Of course we all know that antidisestablishmentarianism means
a political philosophy opposed to the separation of a religious group (“church”) and a government (“state”), especially with regard to the belief held by those in 19th century England opposed to separating the Anglican church from the civil government.At times like this when the head of the Church of England starts to pontificate (sic) about shariah law in England (today’s Sun headline : What a burkah), the issue of homogeneity of church and state is brought to the fore. Especially when you read this very clearly written piece about the subject from a specialist blog from Denis J. Wiechman, Jerry D. Kendall, and Mohammad K. Azarian who I believe study at the University of Illinois:
The most difficult part of Islamic Law for most westerners to grasp is that there is no separation of church and state. The religion of Islam and the government are one. Islamic Law is controlled, ruled and regulated by the Islamic religion. The theocracy controls all public and private matters. Government, law and religion are one. There are varying degrees of this concept in many nations, but all law, government and civil authority rests upon it and it is a part of Islamic religion. There are civil laws in Muslim nations for Muslim and non-Muslim people.
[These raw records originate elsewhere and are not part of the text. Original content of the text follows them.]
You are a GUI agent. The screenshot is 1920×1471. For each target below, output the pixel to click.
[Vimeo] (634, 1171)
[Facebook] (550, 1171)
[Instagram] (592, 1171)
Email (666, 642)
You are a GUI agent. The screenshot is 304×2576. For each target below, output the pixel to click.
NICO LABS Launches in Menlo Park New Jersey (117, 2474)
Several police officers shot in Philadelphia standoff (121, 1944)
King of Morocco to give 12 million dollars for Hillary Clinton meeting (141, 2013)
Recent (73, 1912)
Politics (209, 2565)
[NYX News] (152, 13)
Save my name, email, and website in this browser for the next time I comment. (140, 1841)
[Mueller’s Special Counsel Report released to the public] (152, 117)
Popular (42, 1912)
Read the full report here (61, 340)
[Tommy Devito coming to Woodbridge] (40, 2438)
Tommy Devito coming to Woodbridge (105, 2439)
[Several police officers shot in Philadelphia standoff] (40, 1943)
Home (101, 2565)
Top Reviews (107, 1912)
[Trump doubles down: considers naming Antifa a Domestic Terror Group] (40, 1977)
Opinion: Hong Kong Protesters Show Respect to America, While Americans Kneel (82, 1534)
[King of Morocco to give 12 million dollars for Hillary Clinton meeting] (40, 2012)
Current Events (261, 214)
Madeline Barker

Shar’iah is only applicable to Muslims. Most Americans and others schooled in Common Law have great difficulty with that concept.The U.S. Constitution (Bill of Rights) prohibits the government from “establishing a religion.” The U.S. Supreme Court has concluded in numerous cases that the U.S. Government can’t favour one religion over another. That concept is implicit for most U.S. legal scholars and many U.S. academicians believe that any mixture of “church and state” is inherently evil and filled with many problems. They reject all notions of a mixture of religion and government.
The blog that comes from is here.
I invite you to contrast the lucid and clear quality of that with the liberal intellectual tones of “our own” church spokesperson, as published in the guardian where you can read the text in full if you so please.
The first objection to a higher level of public legal regard being paid to communal identity is that it leaves legal process (including ordinary disciplinary process within organisations) at the mercy of what might be called vexatious appeals to religious scruple. A recent example might be the reported refusal of a Muslim woman employed by Marks and Spencer to handle a book of Bible stories. Or we might think of the rather more serious cluster of questions around forced marriages, where again it is crucial to distinguish between cultural and strictly religious dimensions. While Bradney rightly cautions against the simple dismissal of alleged scruple by judicial authorities who have made no attempt to understand its workings in the construction of people’s social identities, it should be clear also that any recognition of the need for such sensitivity must also have a recognised means of deciding the relative seriousness of conscience-related claims, a way of distinguishing purely cultural habits from seriously-rooted matters of faith and discipline, and distinguishing uninformed prejudice from religious prescription. There needs to be access to recognised authority acting for a religious group: there is already, of course, an Islamic Shari’a Council, much in demand for rulings on marital questions in the UK; and if we were to see more latitude given in law to rights and scruples rooted in religious identity, we should need a much enhanced and quite sophisticated version of such a body, with increased resource and a high degree of community recognition, so that ‘vexatious’ claims could be summarily dealt with. The secular lawyer needs to know where the potential conflict is real, legally and religiously serious, and where it is grounded in either nuisance or ignorance. There can be no blank cheques given to unexamined scruples.
The second issue, a very serious one, is that recognition of ‘supplementary jurisdiction’ in some areas, especially family law, could have the effect of reinforcing in minority communities some of the most repressive or retrograde elements in them, with particularly serious consequences for the role and liberties of women. The ‘forced marriage’ question is the one most often referred to here, and it is at the moment undoubtedly a very serious and scandalous one; but precisely because it has to do with custom and culture rather than directly binding enactments by religious authority, I shall refer to another issue. It is argued that the provision for the inheritance of widows under a strict application of sharia has the effect of disadvantaging them in what the majority community might regard as unacceptable ways. A legal (in fact Qur’anic) provision which in its time served very clearly to secure a widow’s position at a time when this was practically unknown in the culture becomes, if taken absolutely literally, a generator of relative insecurity in a new context (see, for example, Ann Elizabeth Mayer, Islam and Human Rights. Tradition and Politics, 1999, p.111). The problem here is that recognising the authority of a communal religious court to decide finally and authoritatively about such a question would in effect not merely allow an additional layer of legal routes for resolving conflicts and ordering behaviour but would actually deprive members of the minority community of rights and liberties that they were entitled to enjoy as citizens; and while a legal system might properly admit structures or protocols that embody the diversity of moral reasoning in a plural society by allowing scope for a minority group to administer its affairs according to its own convictions, it can hardly admit or ‘license’ protocols that effectively take away the rights it acknowledges as generally valid.
You might find him a wishy washy liberal, but IMHO he is well read and at least he had the balls to raise the issue in the first place – whilst others are only keen to bluster in his wake.